George Bush ended five days of inaugural celebrations Sunday by solemnly leading America in worship in what he declared as a National Day of Prayer and Thanksgiving.
The Mormon Tabernacle Choir played a key role in that act of worship. It performed a program of hymns and speeches at Constitution Hall. Part of the program was a taping of the choir's 3,101st weekly "Music and the Spoken Word" program on CBS radio.The concert was one of only a handful of services officially sanctioned by Bush's inaugural committee Sunday. The main service was an interdenominational meeting at the National Cathedral attended by Bush.
Representing The Church of Jesus Christ of Latter-day Saints at the cathedral were Stephen Studdert, a stake president who also headed Bush's inaugural committee, and Elder John K. Carmack, of the First Quorum of Seventy.
Bush, who said he wanted faith to be a main theme of his inauguration and presidency, gave a prayer as his first act of office when he was sworn in Friday. And the first document he signed was declaring the National Day of Prayer and Thanksgiving on Sunday.

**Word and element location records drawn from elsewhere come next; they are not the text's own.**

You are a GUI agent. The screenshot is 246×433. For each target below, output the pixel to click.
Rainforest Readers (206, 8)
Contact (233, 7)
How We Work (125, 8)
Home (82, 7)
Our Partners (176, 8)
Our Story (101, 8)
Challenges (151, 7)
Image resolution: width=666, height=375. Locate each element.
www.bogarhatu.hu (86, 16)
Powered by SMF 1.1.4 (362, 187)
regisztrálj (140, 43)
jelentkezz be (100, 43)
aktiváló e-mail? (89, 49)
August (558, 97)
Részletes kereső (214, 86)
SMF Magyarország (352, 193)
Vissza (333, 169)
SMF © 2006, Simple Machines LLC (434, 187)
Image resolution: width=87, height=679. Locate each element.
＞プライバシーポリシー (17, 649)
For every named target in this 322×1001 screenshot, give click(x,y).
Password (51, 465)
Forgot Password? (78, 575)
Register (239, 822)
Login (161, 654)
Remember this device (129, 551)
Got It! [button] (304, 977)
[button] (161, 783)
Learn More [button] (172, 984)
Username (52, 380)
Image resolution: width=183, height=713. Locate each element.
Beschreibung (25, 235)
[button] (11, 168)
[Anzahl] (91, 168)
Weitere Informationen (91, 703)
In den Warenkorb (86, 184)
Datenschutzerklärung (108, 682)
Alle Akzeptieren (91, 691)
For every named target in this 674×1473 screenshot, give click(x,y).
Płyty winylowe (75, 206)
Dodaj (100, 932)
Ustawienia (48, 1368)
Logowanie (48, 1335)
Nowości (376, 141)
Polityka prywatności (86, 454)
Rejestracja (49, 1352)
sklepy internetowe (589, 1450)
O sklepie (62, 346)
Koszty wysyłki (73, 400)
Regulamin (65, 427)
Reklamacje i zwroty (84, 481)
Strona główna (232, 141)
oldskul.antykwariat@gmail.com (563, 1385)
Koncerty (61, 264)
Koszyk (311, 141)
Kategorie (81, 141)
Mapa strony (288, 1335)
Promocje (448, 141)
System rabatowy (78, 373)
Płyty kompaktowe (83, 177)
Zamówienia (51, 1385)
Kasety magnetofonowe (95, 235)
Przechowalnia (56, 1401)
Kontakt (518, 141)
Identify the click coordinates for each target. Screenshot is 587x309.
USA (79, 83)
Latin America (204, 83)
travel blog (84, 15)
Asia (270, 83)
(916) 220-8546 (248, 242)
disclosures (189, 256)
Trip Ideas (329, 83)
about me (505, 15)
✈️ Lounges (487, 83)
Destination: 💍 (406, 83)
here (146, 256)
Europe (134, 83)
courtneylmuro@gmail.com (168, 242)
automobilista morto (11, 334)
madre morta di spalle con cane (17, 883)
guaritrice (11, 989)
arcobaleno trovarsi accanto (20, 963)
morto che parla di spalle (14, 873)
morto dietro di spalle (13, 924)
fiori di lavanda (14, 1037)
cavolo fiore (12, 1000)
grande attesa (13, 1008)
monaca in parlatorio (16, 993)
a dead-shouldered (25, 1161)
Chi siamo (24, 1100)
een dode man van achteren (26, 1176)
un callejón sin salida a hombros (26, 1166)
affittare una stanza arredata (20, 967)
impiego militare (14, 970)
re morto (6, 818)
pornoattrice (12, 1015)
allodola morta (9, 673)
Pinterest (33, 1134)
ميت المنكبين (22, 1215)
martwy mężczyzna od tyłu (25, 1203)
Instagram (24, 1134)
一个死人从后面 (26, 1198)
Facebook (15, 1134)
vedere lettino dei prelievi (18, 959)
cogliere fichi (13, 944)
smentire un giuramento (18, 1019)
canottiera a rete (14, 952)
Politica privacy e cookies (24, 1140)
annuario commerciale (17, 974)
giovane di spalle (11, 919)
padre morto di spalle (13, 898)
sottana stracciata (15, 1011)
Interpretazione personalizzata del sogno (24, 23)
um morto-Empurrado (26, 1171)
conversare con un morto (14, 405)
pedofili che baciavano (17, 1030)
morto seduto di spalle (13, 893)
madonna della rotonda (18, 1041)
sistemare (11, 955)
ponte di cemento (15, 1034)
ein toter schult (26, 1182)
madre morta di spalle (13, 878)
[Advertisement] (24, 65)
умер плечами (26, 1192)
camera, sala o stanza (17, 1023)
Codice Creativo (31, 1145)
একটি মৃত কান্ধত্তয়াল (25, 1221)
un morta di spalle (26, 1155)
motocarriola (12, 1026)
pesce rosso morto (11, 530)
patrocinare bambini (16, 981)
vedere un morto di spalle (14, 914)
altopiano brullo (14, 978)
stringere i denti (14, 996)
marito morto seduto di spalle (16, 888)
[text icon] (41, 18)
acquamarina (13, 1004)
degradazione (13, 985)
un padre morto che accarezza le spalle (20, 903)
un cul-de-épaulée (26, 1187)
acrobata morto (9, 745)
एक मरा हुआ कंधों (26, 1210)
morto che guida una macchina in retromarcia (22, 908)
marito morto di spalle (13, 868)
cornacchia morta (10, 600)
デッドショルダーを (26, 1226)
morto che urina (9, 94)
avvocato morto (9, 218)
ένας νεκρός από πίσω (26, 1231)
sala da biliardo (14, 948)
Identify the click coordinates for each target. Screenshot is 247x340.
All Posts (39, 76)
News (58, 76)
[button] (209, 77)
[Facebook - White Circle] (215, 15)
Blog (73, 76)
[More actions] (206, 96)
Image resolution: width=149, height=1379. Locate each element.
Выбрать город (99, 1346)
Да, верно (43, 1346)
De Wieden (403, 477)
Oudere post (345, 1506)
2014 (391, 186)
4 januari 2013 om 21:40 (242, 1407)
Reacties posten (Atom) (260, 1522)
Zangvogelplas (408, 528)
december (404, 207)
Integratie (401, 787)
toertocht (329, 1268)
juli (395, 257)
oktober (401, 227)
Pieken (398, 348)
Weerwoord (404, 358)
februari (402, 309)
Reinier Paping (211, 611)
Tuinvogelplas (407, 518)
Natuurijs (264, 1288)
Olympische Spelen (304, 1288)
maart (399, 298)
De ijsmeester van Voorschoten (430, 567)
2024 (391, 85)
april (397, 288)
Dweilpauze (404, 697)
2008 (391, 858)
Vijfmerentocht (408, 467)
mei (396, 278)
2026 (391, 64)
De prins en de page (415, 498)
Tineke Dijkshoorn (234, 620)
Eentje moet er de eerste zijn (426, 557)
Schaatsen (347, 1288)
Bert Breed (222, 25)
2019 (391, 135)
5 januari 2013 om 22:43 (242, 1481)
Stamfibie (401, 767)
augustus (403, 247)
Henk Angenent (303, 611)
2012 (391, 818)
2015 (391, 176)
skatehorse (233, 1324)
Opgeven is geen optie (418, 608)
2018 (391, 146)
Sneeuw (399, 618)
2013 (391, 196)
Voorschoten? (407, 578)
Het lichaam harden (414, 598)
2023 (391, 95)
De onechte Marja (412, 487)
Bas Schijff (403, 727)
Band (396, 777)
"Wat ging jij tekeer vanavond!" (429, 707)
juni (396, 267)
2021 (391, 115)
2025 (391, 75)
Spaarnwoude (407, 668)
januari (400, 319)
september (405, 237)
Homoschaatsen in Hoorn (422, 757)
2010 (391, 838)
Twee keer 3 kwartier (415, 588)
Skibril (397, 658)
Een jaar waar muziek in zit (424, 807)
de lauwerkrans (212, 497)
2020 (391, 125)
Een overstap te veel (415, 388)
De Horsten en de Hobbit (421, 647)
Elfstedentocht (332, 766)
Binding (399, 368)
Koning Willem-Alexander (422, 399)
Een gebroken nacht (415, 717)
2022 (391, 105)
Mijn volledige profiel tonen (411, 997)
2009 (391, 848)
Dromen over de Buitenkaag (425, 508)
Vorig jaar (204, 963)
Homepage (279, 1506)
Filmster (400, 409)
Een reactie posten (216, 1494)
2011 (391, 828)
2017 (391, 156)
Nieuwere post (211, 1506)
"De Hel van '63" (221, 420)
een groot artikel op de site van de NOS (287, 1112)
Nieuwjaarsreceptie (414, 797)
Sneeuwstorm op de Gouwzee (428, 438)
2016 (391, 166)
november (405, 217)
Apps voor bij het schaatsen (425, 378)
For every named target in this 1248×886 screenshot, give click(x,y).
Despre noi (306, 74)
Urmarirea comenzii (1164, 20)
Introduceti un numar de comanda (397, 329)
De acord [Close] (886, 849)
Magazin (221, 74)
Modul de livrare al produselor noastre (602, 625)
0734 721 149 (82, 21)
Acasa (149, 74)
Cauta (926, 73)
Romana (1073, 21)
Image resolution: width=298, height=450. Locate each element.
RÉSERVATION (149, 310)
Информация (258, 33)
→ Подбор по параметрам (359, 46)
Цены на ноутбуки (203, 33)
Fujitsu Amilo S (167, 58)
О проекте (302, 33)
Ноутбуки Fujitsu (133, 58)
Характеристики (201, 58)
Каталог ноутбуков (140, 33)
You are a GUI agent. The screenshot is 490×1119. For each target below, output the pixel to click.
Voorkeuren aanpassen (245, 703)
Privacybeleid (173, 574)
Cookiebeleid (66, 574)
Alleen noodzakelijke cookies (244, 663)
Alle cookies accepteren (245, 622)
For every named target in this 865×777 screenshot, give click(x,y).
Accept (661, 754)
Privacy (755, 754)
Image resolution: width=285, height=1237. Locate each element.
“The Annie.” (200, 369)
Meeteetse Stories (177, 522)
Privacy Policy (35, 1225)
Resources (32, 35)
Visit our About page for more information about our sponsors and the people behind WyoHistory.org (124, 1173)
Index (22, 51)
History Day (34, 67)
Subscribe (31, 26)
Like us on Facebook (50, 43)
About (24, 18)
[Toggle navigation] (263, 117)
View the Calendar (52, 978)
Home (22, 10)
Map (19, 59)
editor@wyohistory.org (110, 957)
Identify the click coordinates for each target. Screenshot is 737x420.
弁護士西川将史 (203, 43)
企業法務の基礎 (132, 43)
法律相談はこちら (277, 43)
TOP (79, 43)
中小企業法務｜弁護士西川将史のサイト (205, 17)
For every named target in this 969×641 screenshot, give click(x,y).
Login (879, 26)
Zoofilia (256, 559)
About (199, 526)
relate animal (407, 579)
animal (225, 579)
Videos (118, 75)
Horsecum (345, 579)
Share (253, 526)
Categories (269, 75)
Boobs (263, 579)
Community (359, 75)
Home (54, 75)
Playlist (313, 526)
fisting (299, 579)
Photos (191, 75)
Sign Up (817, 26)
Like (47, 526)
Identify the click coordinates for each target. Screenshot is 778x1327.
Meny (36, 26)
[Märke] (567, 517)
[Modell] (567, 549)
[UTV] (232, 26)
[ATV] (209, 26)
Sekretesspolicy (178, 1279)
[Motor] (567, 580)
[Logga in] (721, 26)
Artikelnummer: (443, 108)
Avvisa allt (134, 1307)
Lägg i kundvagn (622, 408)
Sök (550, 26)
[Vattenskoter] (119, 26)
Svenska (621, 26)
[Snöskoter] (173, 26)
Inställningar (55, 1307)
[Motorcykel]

At the choir concert, J.W. Marriott Jr. - chairman of the Marriott Corp. and also a stake president of the LDS Church - read the proclamation.
Part of it said, "We celebrate America as `one nation under God.' As I assume the office of president, I am humbled before God and seek his counsel and favor on our land."
It also called for Americans "to gather together . . . in homes and places of worship to pray in thanksgiving for our blessing of peace, freedom, prosperity and independence."
Studdert, who conducted the choir service, said it was only natural for the choir to be officially involved in the National Day of Prayer and Thanksgiving.
"President Bush referred to it as the `nation's choir,' " Studdert said. "It has participated in more inaugural events this week than anyone at all, except President and Mrs. Bush."
The choir, performing with a quintet from the U.S. Air Force Band, sang hymns and patriotic songs, including "Sail, Ship of Democracy," "America the Beautiful" and "God of Our Fathers," which choir narrator J. Spencer Kinard said is the national hymn.
Elder Carmack, in a speech to the crowd, praised the choir's work at the inauguration, saying several members - including conductor Jerold Ottley - had raspy voices and colds from performing outdoors.
The hall for the concert was packed with Washington area members of the LDS Church and many invited dignitaries. Some of those invited included embassy officials from the Soviet Union, Hungary, Czechoslovakia and Zimbabwe - all nations where the church is working hard to improve relations.